Saya bisa mengenali saat Anda melakukan 'vibe coding'
(alexkondov.com)- Akhir-akhir ini, di tim, saya bisa dengan mudah mengenali kode yang dihasilkan oleh LLM
- Kode ini tetap jelas dan teruji dengan baik meski tidak mengikuti konvensi proyek
- Mereka mengabaikan berbagai pola atau pustaka yang sudah ada dan menulis implementasi baru sendiri
- Kekhawatiran meningkat bahwa dalam pengembangan perangkat lunak ada kecenderungan mengejar hanya kecepatan
- Pada akhirnya yang penting adalah kualitas dan konsistensi serta kemampuan untuk dipelihara
Jejak 'vibe coding'
- Beberapa kode yang ditulis anggota tim akhir-akhir ini terlihat jelas dan fungsional sempurna, tetapi karena tidak mematuhi konvensi khas proyek, langsung terlihat bahwa itu dihasilkan oleh LLM
- Misalnya, meskipun proyek sudah memiliki pustaka pengambilan data, mereka tetap menulis sendiri implementasi permintaan HTTP yang menangani semua kasus pengecualian
- Mereka berulang kali membuat ulang fungsi utilitas dari modul yang sudah ada, dan meski ada mekanisme perubahan konfigurasi per modul, mereka malah mengubah pengaturan global
- Meski budaya menulis kode secara fungsional sudah matang, mereka menulis kode berbasis kelas yang baru
- Kode seperti ini adalah gaya penulisan kode yang manusia tidak akan buat beberapa tahun lalu
Pentingnya Pemeliharaan dan Prinsip Perangkat Lunak
- Dalam pengembangan perangkat lunak, kita sudah lama berupaya merumuskan pola dan standar yang dapat dipertahankan dalam jangka panjang
- Sebenarnya siapa pun bisa membuat kode yang berfungsi, tetapi tantangan sejati adalah membuat kode yang mudah dikelola dan diperbaiki dalam jangka panjang
- Bukan sekadar implementasi fitur, melainkan basis kode yang dapat dipelihara dari waktu ke waktu yang menjadi kuncinya
- 'Vibe coding' dapat meruntuhkan filsafat dan standar semacam itu
Apakah Kecepatan yang Paling Diutamakan?
- Dengan analogi barista baru di kedai kopi yang terburu-buru lalu menumpahkan kopi, ditekankan bahwa obsesi terhadap kecepatan tidak menghasilkan hasil yang benar
- Tim pengembang saat ini juga sama, karena mengejar pembuatan perangkat lunak baru terlalu cepat sehingga terjadi penurunan kualitas
- Pada akhirnya, orang sebenarnya menginginkan hasil yang benar, meskipun menunggu sedikit lebih lama
- Saya dulu mengira mengejar kecepatan itu hanya masalah orang dari profesi non-pengembang, tetapi saya kecewa melihat rekan pengembang juga meninggalkan prinsip dan mengejar kecepatan
Yang Benar-Benar Diinginkan
- Tidak penting bagaimana kode dimasukkan ke IDE
- Yang penting adalah sikap pengembang yang peduli pada kualitas
- Walau diakui LLM adalah inovasi teknis yang besar, tetap ditegaskan bahwa tanggung jawab membuat perangkat lunak nyata ada pada pengembang
- Disarankan untuk memahami dan memanfaatkan prinsip-prinsip yang sudah ada secara tepat, seperti "prompt yang lebih baik", "pemilihan pustaka yang benar", "menyediakan contoh", dan "bekerja dalam file kecil"
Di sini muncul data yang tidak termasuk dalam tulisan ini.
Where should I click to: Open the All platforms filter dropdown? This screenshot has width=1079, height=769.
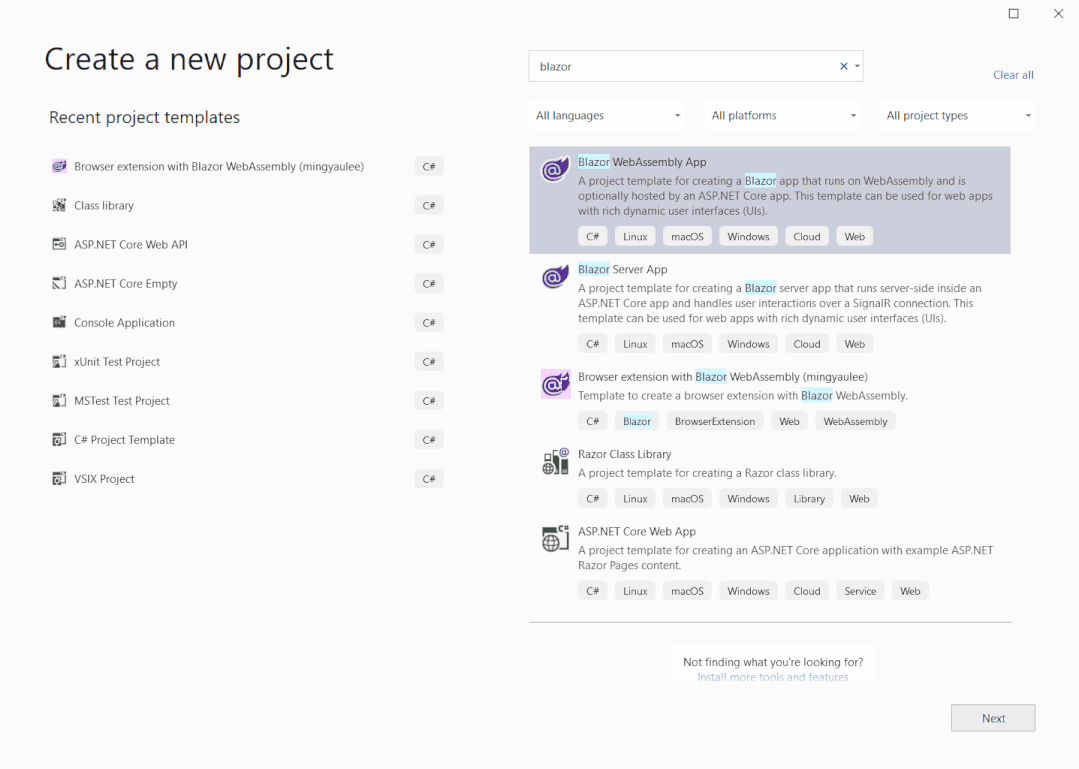pyautogui.click(x=784, y=116)
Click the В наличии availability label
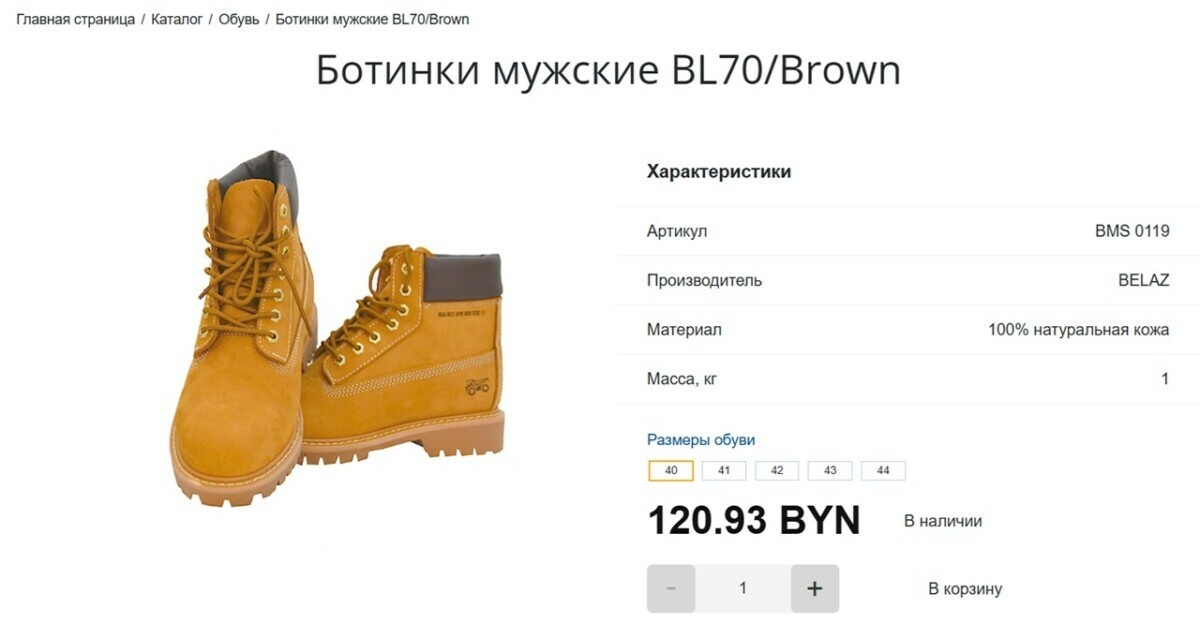 [943, 521]
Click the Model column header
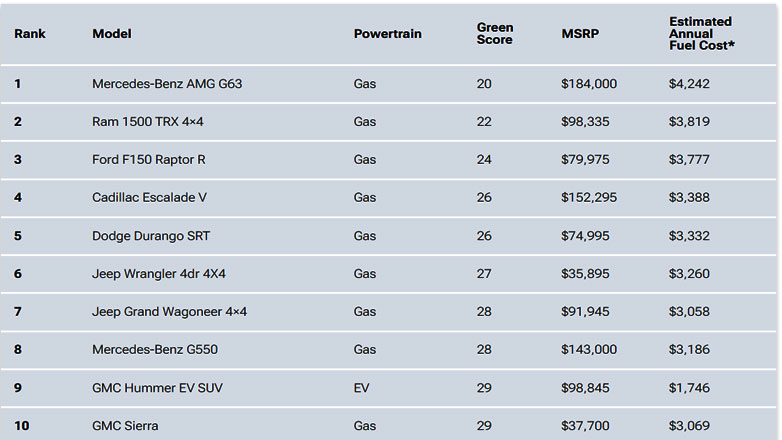 112,33
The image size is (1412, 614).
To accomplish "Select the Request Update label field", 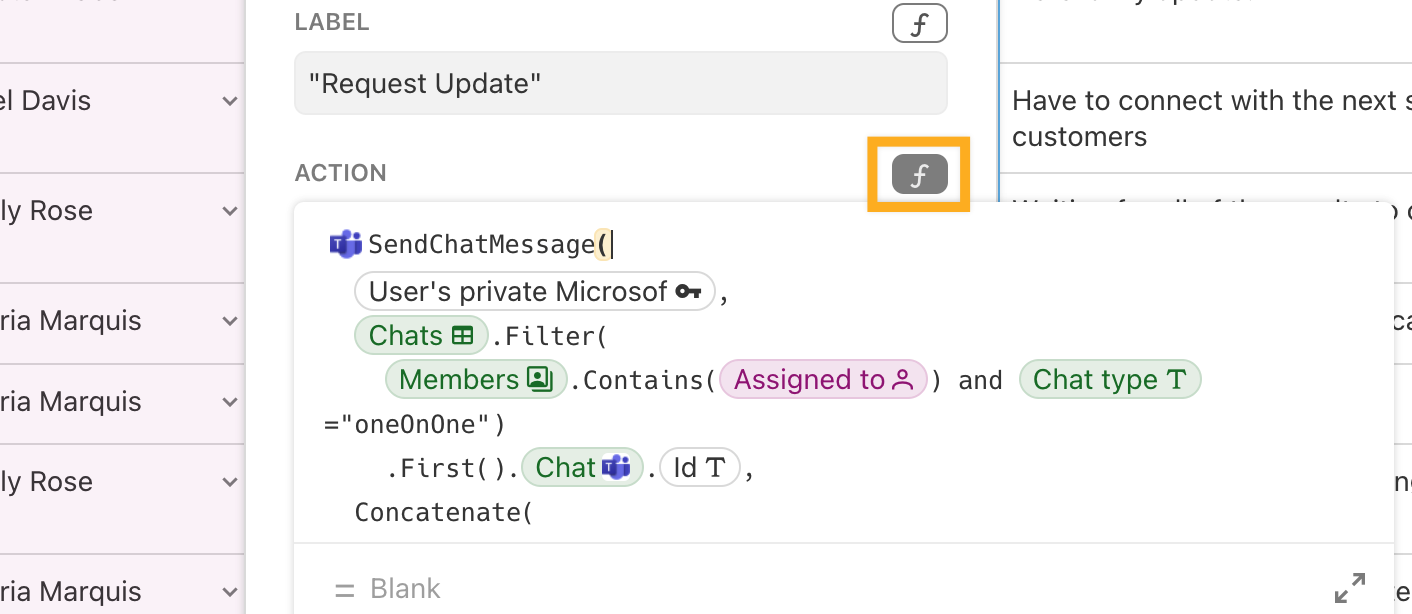I will pos(620,83).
- Kami mengingatkan agar kualitas dan kemudahan pemeliharaan kode tidak diserahkan hanya pada "bobot" model
2 komentar
Opini Hacker News
Tidak ada orang yang akan membuat implementasi HTTP fetching baru jika library pengambilan data yang sudah ada di proyek sudah mencakup semua edge case, tidak akan membuat ulang jika modul fungsi utilitas yang dibutuhkan sudah ada, tidak akan mengubah konfigurasi global dari modul individual padahal itu bisa dilakukan, dan tidak akan tiba-tiba membuat class baru di tim yang mayoritas memakai pendekatan fungsional; saya ingin bekerja di tim seperti itu, tetapi kenyataannya banyak developer sering mengulangi hal-hal semacam ini
Sejujurnya, di proyek besar hal seperti itu sangat mudah terjadi kalau dokumentasinya buruk; dokumentasi kode di proyek riset akademik tempat saya bekerja pada dasarnya berkata bahwa kodenya sudah cukup self-documenting, lalu hanya menyinggung singkat soal konfigurasi CMake, build, dan cara benchmarking; aturan internal atau konvensi harus dipahami sambil jalan lewat pengalaman langsung; ketika orang baru masuk, mereka sering membuat ulang fitur yang sebenarnya sudah ada atau malah mengubah konfigurasi global; pada akhirnya, mengindeks codebase dan langsung bertanya ke LLM adalah cara terbaik (orang-orang kunci proyek sudah pergi atau baru membalas jauh belakangan)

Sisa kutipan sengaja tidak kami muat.